One would be hard pressed to find a contemporary musical that’s more engaging than Diana The Musical. This is written without a trace of irony. Twenty-four years after her shocking death in a Paris tunnel, she remains a fascinating, beloved, and celebrated figure. Look no further than The Crown, or to the new film Spencer starring Kristin Stewart in the title role. There’s also a wide catalog of documentaries sure to satisfy bonafide Anglophiles.
Now, Joe DiPietro (book writer and lyricist) and David Bryan (composer and lyricist) have set melody to the Monarchy with their own spin on the derailed fairy tale—and it’s so much more engaging than one might imagine.

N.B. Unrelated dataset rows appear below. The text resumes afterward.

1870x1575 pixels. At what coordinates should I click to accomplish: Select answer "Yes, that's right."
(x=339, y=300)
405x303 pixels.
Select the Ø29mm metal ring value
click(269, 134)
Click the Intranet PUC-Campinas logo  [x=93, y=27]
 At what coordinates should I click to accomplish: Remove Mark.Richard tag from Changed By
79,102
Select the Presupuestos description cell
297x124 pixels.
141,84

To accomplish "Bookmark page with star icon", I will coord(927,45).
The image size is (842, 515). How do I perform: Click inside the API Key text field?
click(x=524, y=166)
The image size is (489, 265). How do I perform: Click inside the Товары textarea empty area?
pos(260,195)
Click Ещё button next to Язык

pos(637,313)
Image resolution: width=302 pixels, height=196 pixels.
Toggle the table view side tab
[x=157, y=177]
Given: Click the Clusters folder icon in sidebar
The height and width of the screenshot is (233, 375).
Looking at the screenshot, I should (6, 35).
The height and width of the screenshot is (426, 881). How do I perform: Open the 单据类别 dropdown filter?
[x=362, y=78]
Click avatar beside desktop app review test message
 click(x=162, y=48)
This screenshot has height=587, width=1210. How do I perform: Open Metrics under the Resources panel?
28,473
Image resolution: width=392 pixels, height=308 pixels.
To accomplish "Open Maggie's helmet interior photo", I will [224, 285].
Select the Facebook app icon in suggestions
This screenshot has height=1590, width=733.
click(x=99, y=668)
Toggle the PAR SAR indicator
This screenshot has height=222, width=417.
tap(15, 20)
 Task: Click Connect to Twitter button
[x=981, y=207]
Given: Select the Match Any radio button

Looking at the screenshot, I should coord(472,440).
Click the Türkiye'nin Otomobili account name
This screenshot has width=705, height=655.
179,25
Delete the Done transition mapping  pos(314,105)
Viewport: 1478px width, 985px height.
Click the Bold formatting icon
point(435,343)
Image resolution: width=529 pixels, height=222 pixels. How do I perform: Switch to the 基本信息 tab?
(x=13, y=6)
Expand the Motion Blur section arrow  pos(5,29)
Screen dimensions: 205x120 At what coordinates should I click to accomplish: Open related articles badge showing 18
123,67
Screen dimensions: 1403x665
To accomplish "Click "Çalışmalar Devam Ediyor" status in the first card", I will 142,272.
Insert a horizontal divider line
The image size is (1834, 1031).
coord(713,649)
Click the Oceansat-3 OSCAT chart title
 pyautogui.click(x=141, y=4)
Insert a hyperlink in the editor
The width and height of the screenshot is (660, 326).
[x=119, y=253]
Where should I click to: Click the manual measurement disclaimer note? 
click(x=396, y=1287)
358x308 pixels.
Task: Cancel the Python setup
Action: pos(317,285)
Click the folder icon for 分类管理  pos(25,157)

But wait…. didn’t Netflix release a film of this same stage version a month before it reopened on Broadway? Wasn’t it met with reviews rivaling the savagery of 2019’s Cats musical? Weren’t critics ready to rip hell into this production too?
The answer to all? Yes!
Why? It seems that the overall problem was—and still is—inconsistency. Although it is well researched and many of the events are factual, the musical’s lyrics and dialogue switch unintentionally between sincerity and camp. Consequently, it has a hard time finding its tone. Then again, so did the actual Diana, Princess of Wales. We still adored her, didn’t we?
Jeanna De Waal is positively stunning as the seemingly meek Kindergarten helper turned savvy media darling. De Waal delivers a thrilling, mesmerizing performance with plenty of opportunities for her glorious voice to shine.
Roe Hartrampf and Erin Davie as Prince Charles and Camilla (respectively) add a hefty dose of antagonism. Broadway favorite (and Tony winner) Judy Kaye as the Queen brings assuredness and stoicism to the proceedings. Her touching ballad, “An Officer’s Wife” is infused with warmth and reflective introspection about her truly unique role in the world. In a dual role as romance novelist Barbara Cartland, she offers some kooky, Dame Edna energy.
Bryan is no newbie to musical stage composition. He took home the Tony Award for best score in 2010 for Memphis and wrote the infectious score for the Off-Broadway hit comedy, The Toxic Avenger. As a founding member of Bon Jovi, his influence there gives Diana a well suited, catchy eighties rock pulse.
David Zinn’s beautiful set is opulent and lighting designer Natasha Katz floods the stage with stylish hues of pink and blue.
William Ivey Long’s costumes are the real stand-out here. So much in fact that a sexy, revenge-laden dress gets an entire song. One by one, each outfit is met with raves and applause.
Let’s be absolutely clear: This is not high-brow Broadway material. Still, director Christopher Ashley manages to bring dignity and humanity to the people’s princess. Walk into this show scrutinizing every detail and you’re sure to be dissatisfied. Walk in seeking escapism and frivolity and you’re in for a delicious night.